EXERCISE ::
Repeat all the records, precisely as given.

SOURCE MATERIAL ::
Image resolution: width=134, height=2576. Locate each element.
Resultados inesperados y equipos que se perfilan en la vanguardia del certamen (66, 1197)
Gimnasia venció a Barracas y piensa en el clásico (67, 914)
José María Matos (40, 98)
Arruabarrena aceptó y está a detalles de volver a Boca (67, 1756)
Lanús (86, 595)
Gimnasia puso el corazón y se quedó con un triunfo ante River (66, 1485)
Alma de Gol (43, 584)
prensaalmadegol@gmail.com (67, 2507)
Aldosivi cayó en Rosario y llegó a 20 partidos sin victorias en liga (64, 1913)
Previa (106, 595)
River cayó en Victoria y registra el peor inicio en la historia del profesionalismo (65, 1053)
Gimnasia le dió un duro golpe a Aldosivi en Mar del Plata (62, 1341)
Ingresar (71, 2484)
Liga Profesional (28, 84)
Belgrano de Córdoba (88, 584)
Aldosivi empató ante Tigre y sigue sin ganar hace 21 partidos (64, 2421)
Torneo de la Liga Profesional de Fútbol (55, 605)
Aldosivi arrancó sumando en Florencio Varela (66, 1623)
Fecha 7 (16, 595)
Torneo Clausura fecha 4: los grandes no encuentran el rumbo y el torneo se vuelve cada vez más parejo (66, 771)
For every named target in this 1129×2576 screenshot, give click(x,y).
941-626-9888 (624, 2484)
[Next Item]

RESULT OF THE TASK ::
Image resolution: width=134, height=2576. Locate each element.
Resultados inesperados y equipos que se perfilan en la vanguardia del certamen (66, 1197)
Gimnasia venció a Barracas y piensa en el clásico (67, 914)
José María Matos (40, 98)
Arruabarrena aceptó y está a detalles de volver a Boca (67, 1756)
Lanús (86, 595)
Gimnasia puso el corazón y se quedó con un triunfo ante River (66, 1485)
Alma de Gol (43, 584)
prensaalmadegol@gmail.com (67, 2507)
Aldosivi cayó en Rosario y llegó a 20 partidos sin victorias en liga (64, 1913)
Previa (106, 595)
River cayó en Victoria y registra el peor inicio en la historia del profesionalismo (65, 1053)
Gimnasia le dió un duro golpe a Aldosivi en Mar del Plata (62, 1341)
Ingresar (71, 2484)
Liga Profesional (28, 84)
Belgrano de Córdoba (88, 584)
Aldosivi empató ante Tigre y sigue sin ganar hace 21 partidos (64, 2421)
Torneo de la Liga Profesional de Fútbol (55, 605)
Aldosivi arrancó sumando en Florencio Varela (66, 1623)
Fecha 7 (16, 595)
Torneo Clausura fecha 4: los grandes no encuentran el rumbo y el torneo se vuelve cada vez más parejo (66, 771)
For every named target in this 1129×2576 screenshot, give click(x,y).
941-626-9888 (624, 2484)
[Next Item]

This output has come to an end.